Case Study: Growing the Value of a Data Pipeline at Bloomberg

In my first product manager role at an investment bank, I was responsible for a team that ingested from Bloomberg, and from other real-time data providers, every market price for every product that the bank traded around the clock.

That challenge was sizable, but in order to grow the value of the data pipelines that we provided to the firm, the head of the market data group gave us a new goal.

We were asked to decrease the length of time, already measured in milliseconds, required by our data pipeline to process the market prices, reformat them, and pass them to trading systems. This would allow the algorithmic trading programs that work without human intervention to automatically buy and sell securities much quicker in response to price changes. If we were to accomplish this goal, the competitive advantage for the whole company would be measured in the tens of millions of dollars, perhaps more.

One morning over coffee with an engineering lead, I learned about the delta compression approach we leveraged to store market prices on disk, a technique that saved storage space on our systems. Rather than storing every price as a 32-bit integer, we stored most of them as just a few bits that reflected only the deviation from the first price of the day for that stock.

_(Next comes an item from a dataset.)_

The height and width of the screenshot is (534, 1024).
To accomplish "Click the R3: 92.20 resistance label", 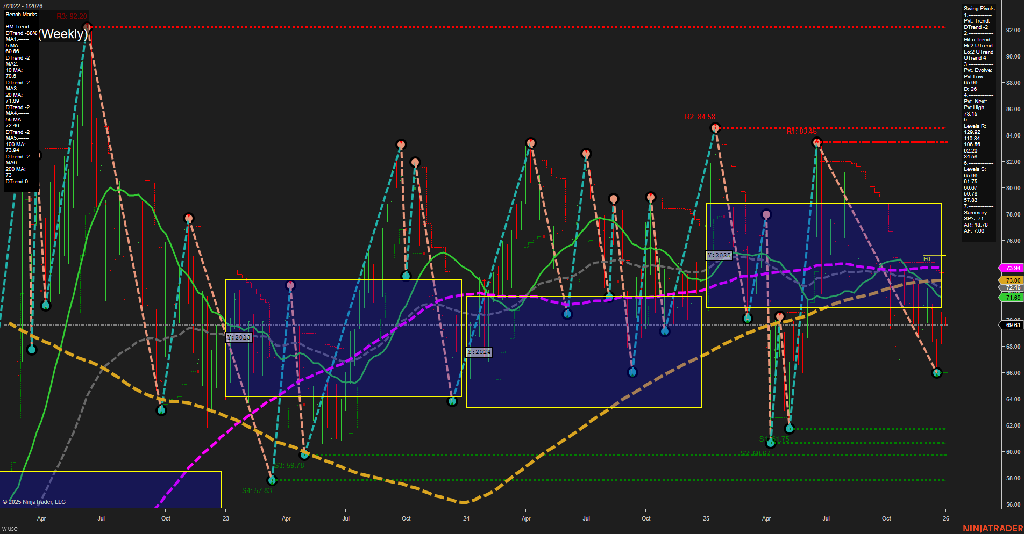I will 73,16.
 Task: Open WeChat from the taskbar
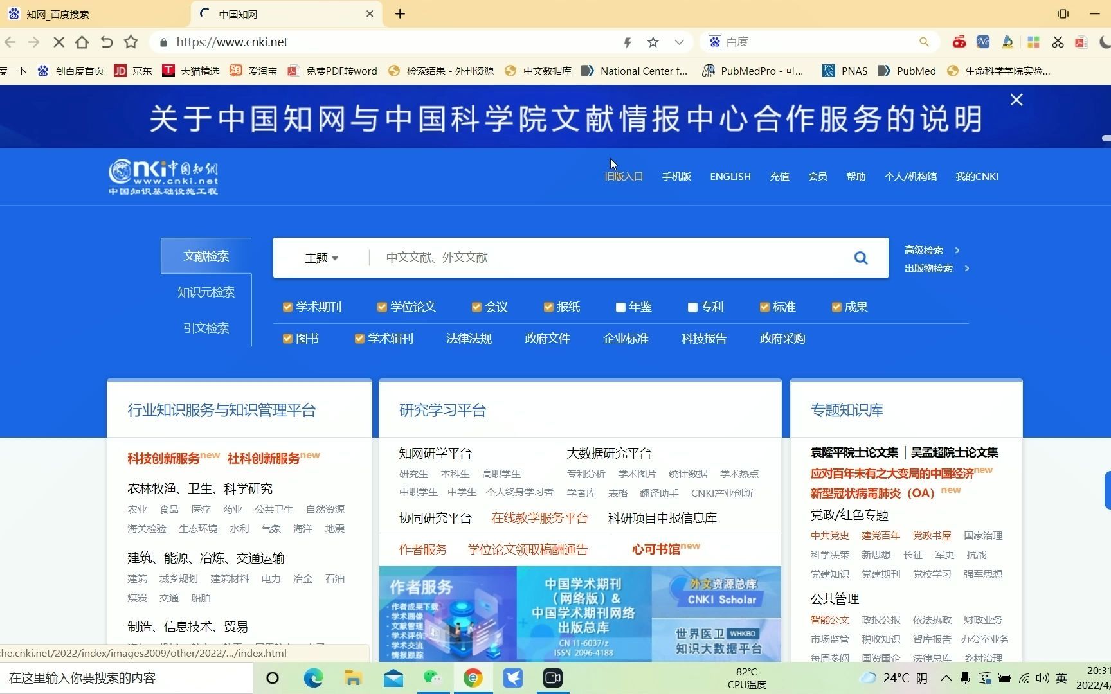433,677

We played with the idea of using delta compression to reduce latency by shrinking the size of the messages that conveyed to trading systems every price we had just ingested. We wondered if delta compression could make the messages small enough that we could process them faster. We tried out the idea in a test environment, and sure enough, the smaller messages required less time and space in the memory queue on the network buffer, so the throughput was much faster.

I created the requirements with the engineering lead, we projected the return on investment across multiple years, and we received approval to implement a proof of concept. We ran it in parallel to production for three months, and then rolled it out on one trading desk and saw significant improvements in trading speed. Latency was reduced by two thirds. The bank profited tremendously from the first rollout, soon choosing to expand the rollout across all trading systems.

We had realized our goal for growing the value added by our data pipelines, while also increasing the competitive advantage by generating greater algorithmic trading profits. This also caused the esteem in which we were held to rise at Bloomberg. Overall, a winning result for everyone.

Lesson Learned

What we learned is that for data products, growth is not measured in consumer software shipped and adopted, but by incremental changes that usually don’t have shiny new UI features. Nevertheless, the satisfaction of delivering value at the bottom line is always compelling.